A finales de los setenta era habitual encontrar a Joan Miró sentado en el suelo, con las manos sucias y pintando con el dedo. Como un niño nonagenario, el gran artista surrealista encarnaba la libertad total de los sueños, la fantasía y el color.
Así es como lo recuerda su nieto Joan Punyet Miró, que este sábado presentó en Sao Paulo la exposición 'La fuerza de la materia', que trae obras que por primera vez salieron de la familia del pintor para traspasar las fronteras españolas.
«Mi abuelo se pasó toda la vida para descaminar lo caminado y pintar como un niño», porque «para él lo más importante no es lo que ven tus ojos, sino lo que intuyes con el alma», explicó Punyet.
Una revolución pictórica con la que se coronó como «el artista de la metáfora viva, de la ebullición constante de los sueños», los mismos que a partir de este domingo pueden verse inmortalizados en telas, maderas e imágenes encumbradas por uno de los genios con página propia en la historia del arte.
«Miró es un pintor universal porque también es un poeta prehistórico», asegura su nieto, quien narra que, todos los días después de hacer una siesta y antes de trabajar, su abuelo abría un libro de poesía al azar y leía el poema en ella escrito para «ejercitar los músculos del espíritu».

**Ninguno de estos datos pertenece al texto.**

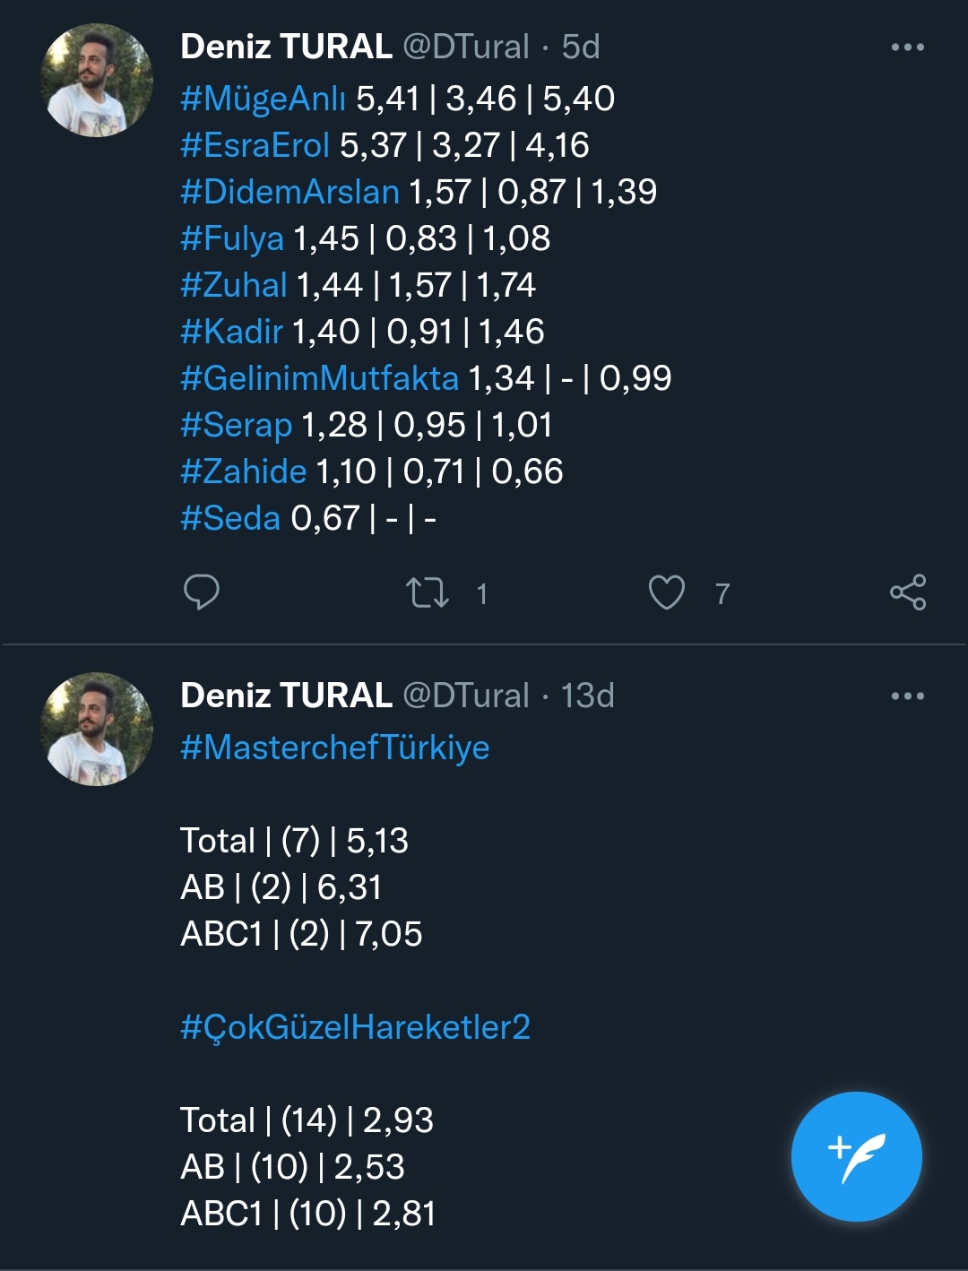
Task: Open Deniz TURAL name on first tweet
Action: click(286, 47)
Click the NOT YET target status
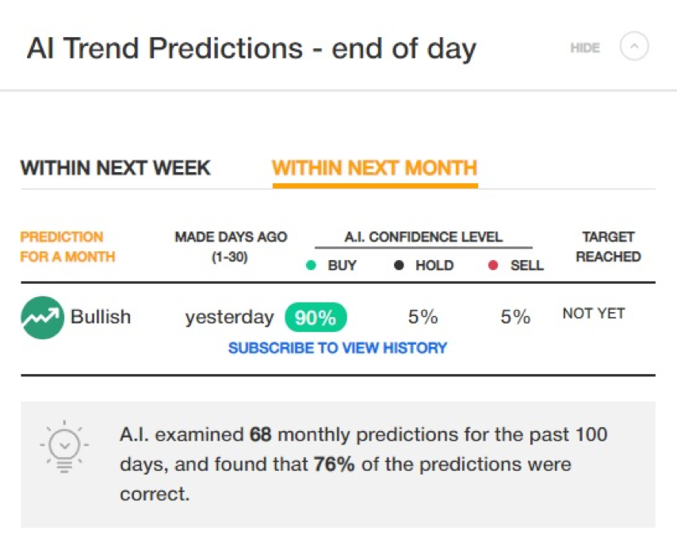 [594, 313]
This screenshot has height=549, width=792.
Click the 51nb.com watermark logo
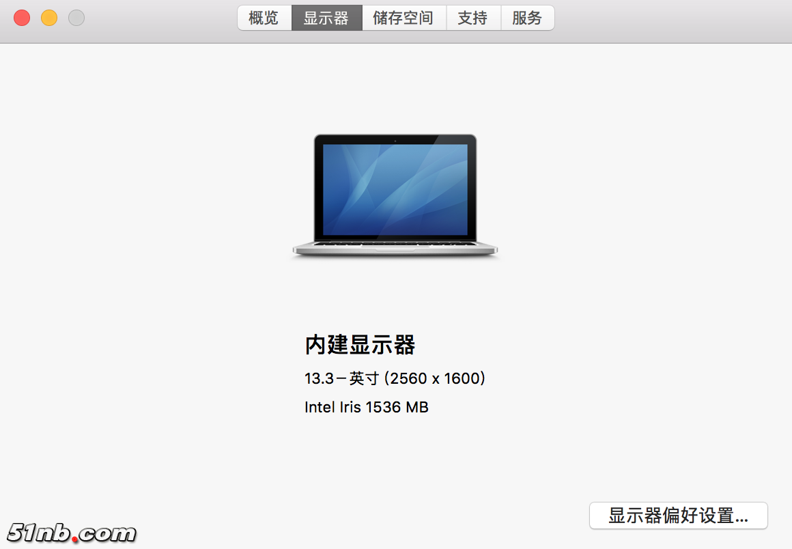(x=72, y=533)
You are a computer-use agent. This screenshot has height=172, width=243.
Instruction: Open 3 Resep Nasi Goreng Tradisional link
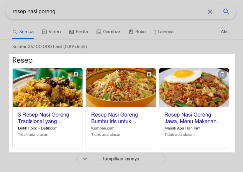tap(44, 118)
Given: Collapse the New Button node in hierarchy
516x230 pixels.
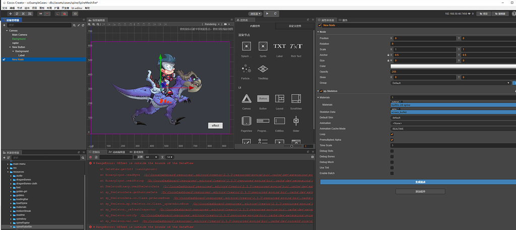Looking at the screenshot, I should tap(9, 47).
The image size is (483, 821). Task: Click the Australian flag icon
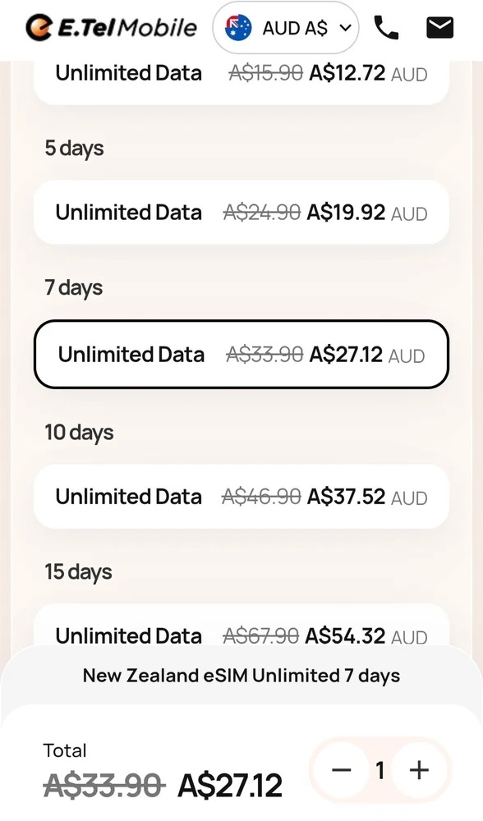238,28
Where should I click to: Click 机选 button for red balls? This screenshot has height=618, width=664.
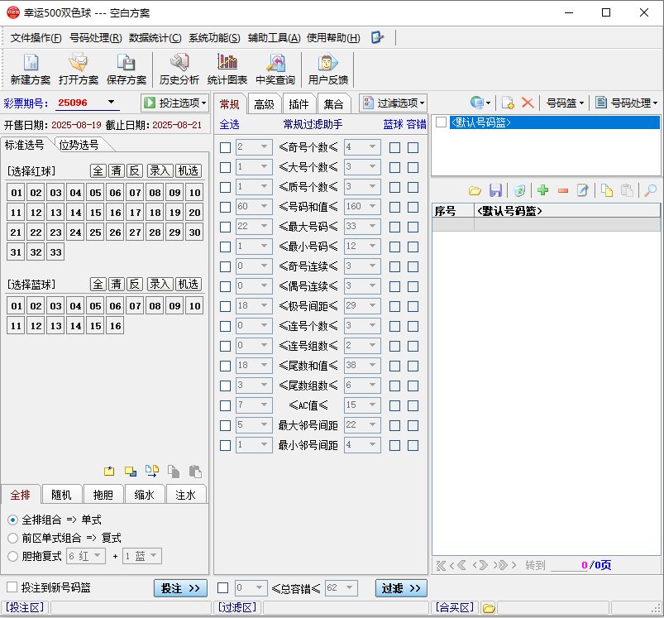coord(189,170)
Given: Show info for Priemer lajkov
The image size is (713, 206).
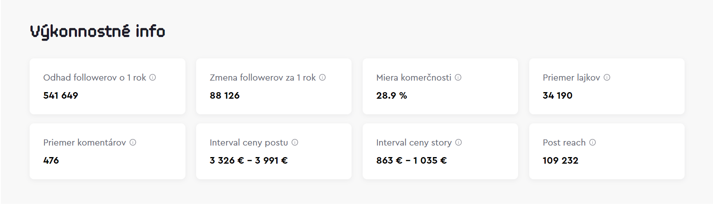Looking at the screenshot, I should (607, 77).
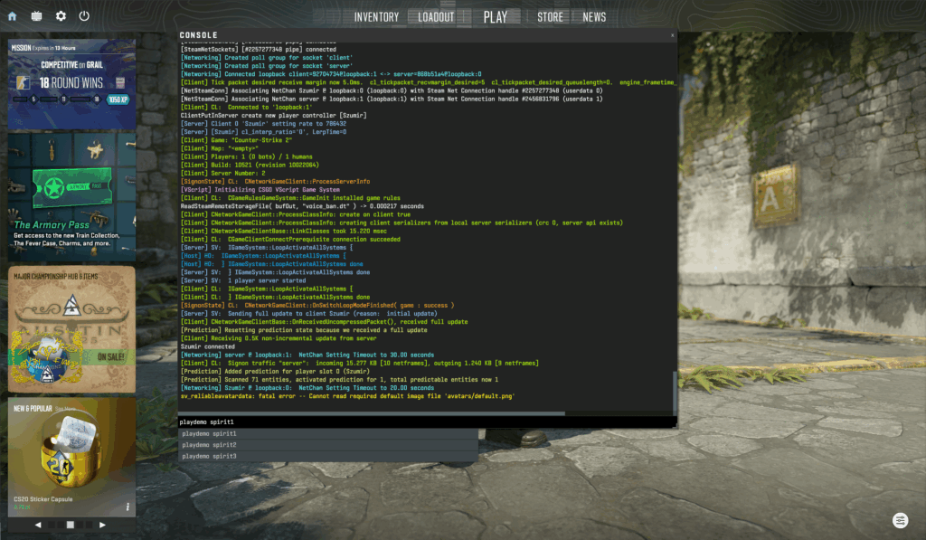
Task: Focus the console command input field
Action: [x=425, y=422]
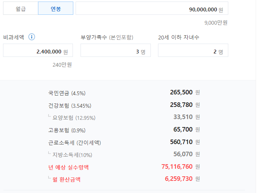Click the red 월 환산금액 label
The image size is (264, 193).
point(66,179)
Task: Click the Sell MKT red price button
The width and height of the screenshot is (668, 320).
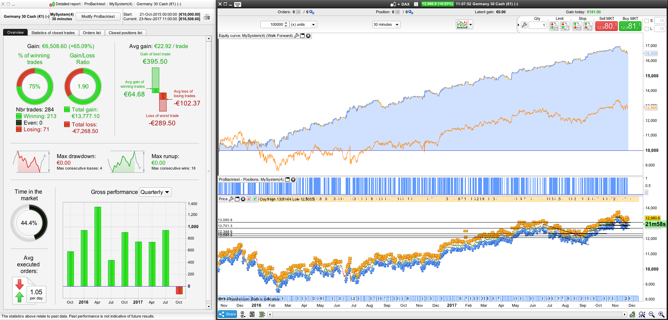Action: (x=606, y=26)
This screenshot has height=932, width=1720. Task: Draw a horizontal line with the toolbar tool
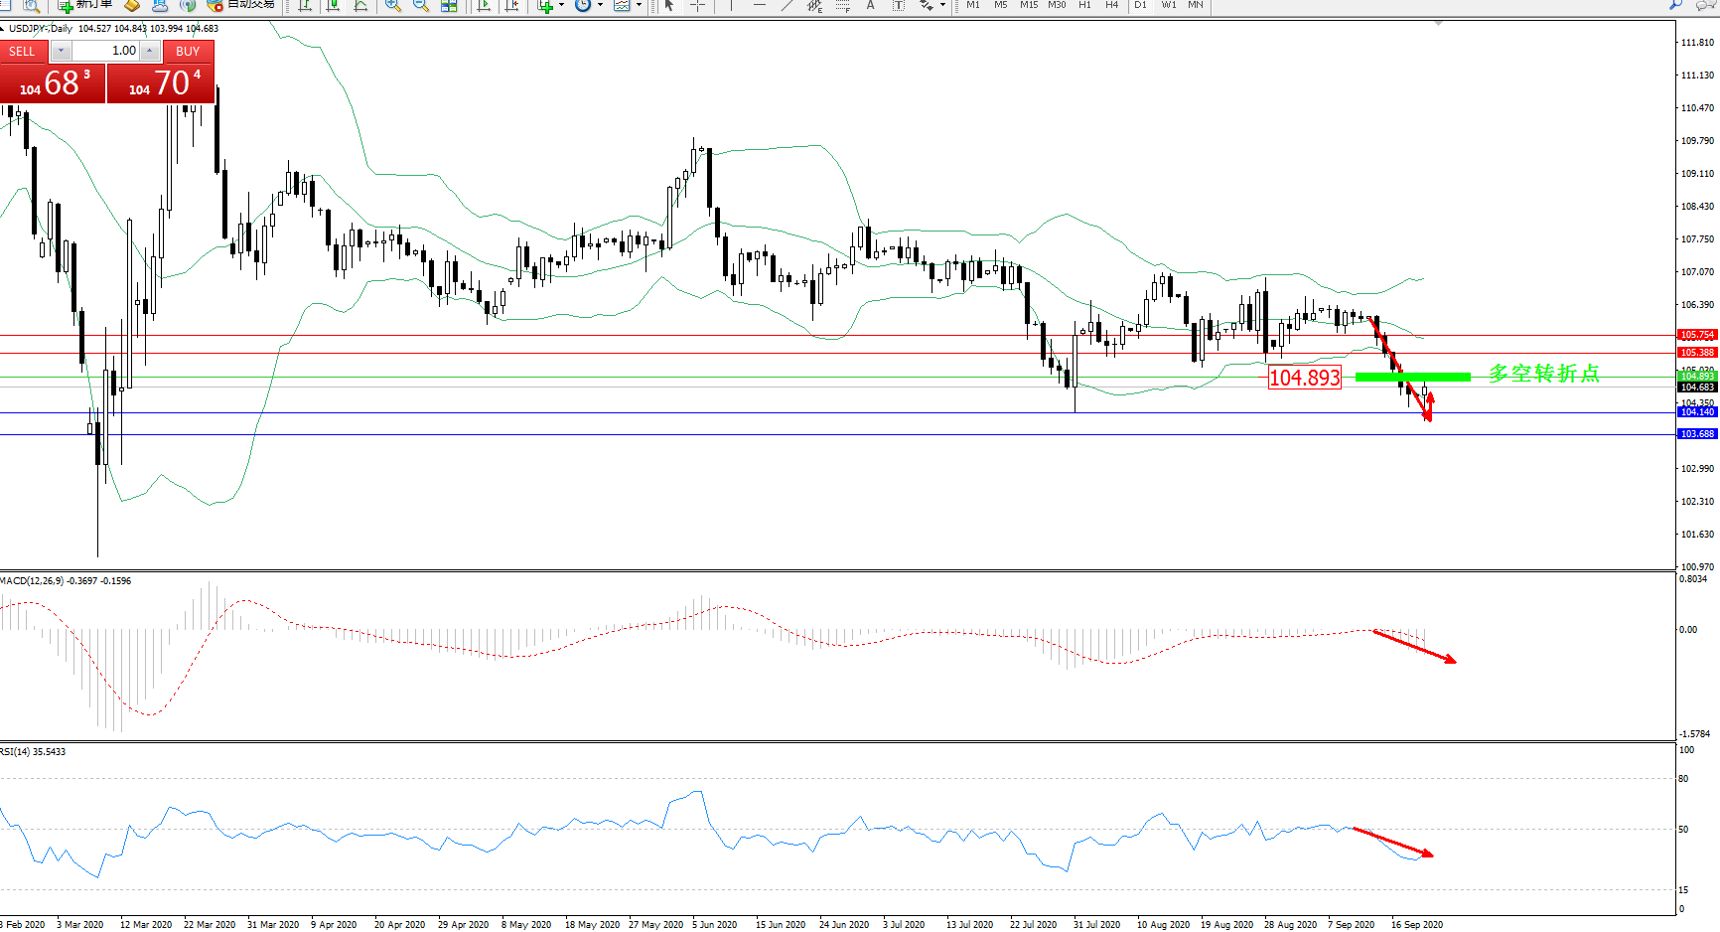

Pero la exhibición acerca también la faceta más «campechana» del artista, quien no dudaba en recolectar objetos del campo para sublimarlos hasta la obra de arte o recorrer quizás el camino contrario y rebajar el mito artístico al nivel de la vida cotidiana.
Una reflexión que suscita la serie de esculturas expuestas en bronce, un material tradicionalmente usado para figuras suntuosas, pero con el que Miró proporcionó -en palabras de Punyet- «nobleza al objeto encontrado como si de un ritual chamánico se tratara».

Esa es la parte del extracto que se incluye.